BloomNet: Exploring Single vs. Multiple Object Annotation for Flower Recognition Using YOLO Variants
- URL: http://arxiv.org/abs/2602.18585v1
- Date: Fri, 20 Feb 2026 19:47:45 GMT
- Title: BloomNet: Exploring Single vs. Multiple Object Annotation for Flower Recognition Using YOLO Variants
- Authors: Safwat Nusrat, Prithwiraj Bhattacharjee,
- Abstract summary: This paper benchmarks several YOLO architectures such as YOLOv5s, YOLOv8n/s/m, and YOLOv12n for object detection under two annotation regimes.<n>The FloralSix dataset, comprising 2,816 high-resolution photos of six different flower species, is also introduced.
- Score: 0.0
- License: http://arxiv.org/licenses/nonexclusive-distrib/1.0/
- Abstract: Precise localization and recognition of flowers are crucial for advancing automated agriculture, particularly in plant phenotyping, crop estimation, and yield monitoring.
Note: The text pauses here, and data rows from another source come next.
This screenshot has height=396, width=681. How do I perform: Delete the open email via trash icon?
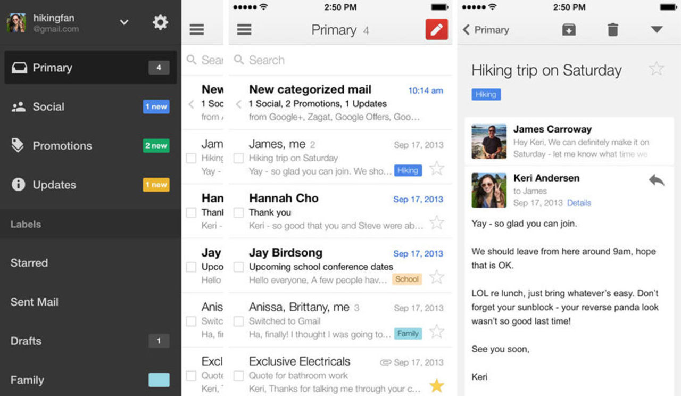(612, 29)
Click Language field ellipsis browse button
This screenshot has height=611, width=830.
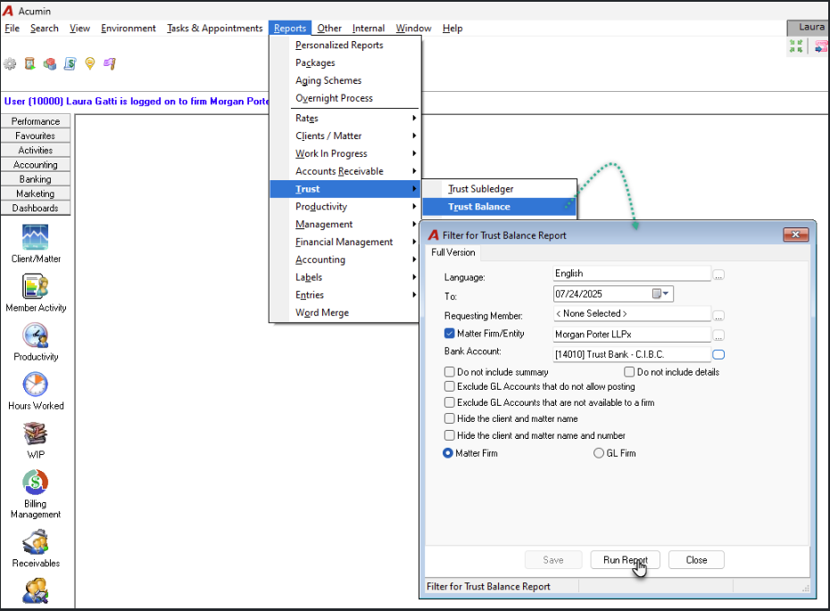(718, 275)
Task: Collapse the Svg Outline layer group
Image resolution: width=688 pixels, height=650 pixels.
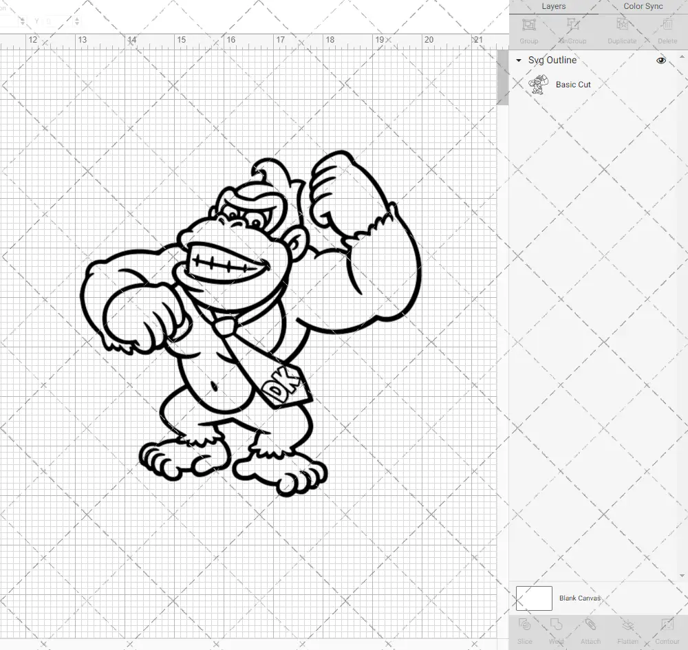Action: 518,61
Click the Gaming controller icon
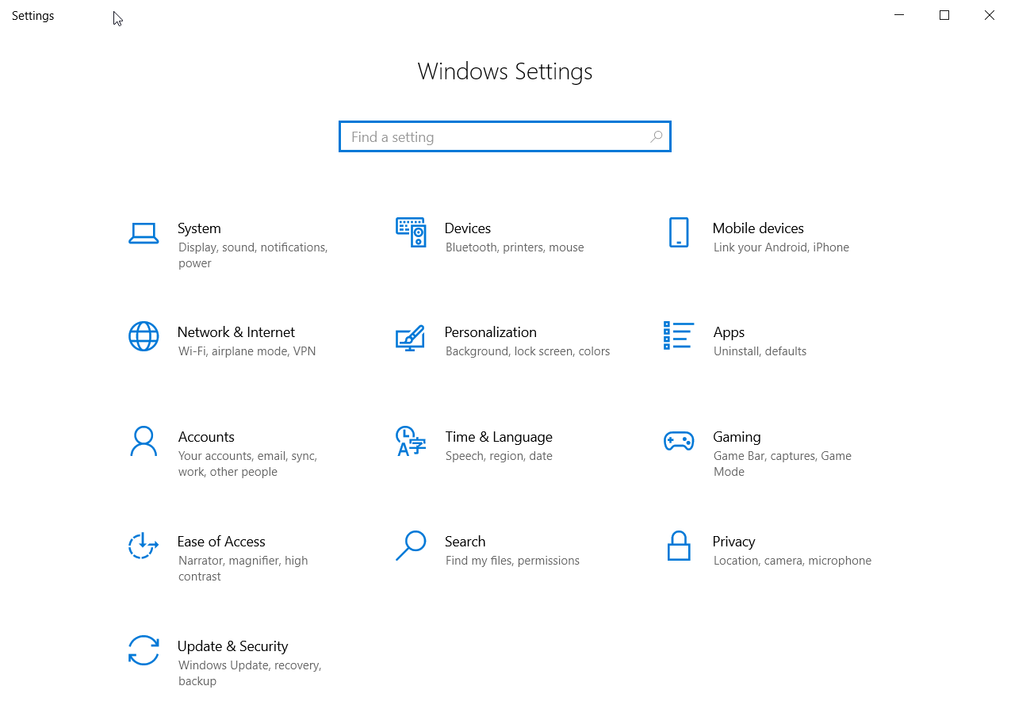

This paper benchmarks several YOLO architectures such as YOLOv5s, YOLOv8n/s/m, and YOLOv12n for flower object detection under two annotation regimes: single-image single-bounding box (SISBB) and single-image multiple-bounding box (SIMBB). The FloralSix dataset, comprising 2,816 high-resolution photos of six different flower species, is also introduced. It is annotated for both dense (clustered) and sparse (isolated) scenarios. The models were evaluated using Precision, Recall, and Mean Average Precision (mAP) at IoU thresholds of 0.5 (mAP@0.5) and 0.5-0.95 (mAP@0.5:0.95). In SISBB, YOLOv8m (SGD) achieved the best results with Precision 0.956, Recall 0.951, mAP@0.5 0.978, and mAP@0.5:0.95 0.865, illustrating strong accuracy in detecting isolated flowers. With mAP@0.5 0.934 and mAP@0.5:0.95 0.752, YOLOv12n (SGD) outperformed the more complicated SIMBB scenario, proving robustness in dense, multi-object detection. Results show how annotation density, IoU thresholds, and model size interact: recall-optimized models perform better in crowded environments, whereas precision-oriented models perform best in sparse scenarios. In both cases, the Stochastic Gradient Descent (SGD) optimizer consistently performed better than alternatives. These density-sensitive sensors are helpful for non-destructive crop analysis, growth tracking, robotic pollination, and stress evaluation.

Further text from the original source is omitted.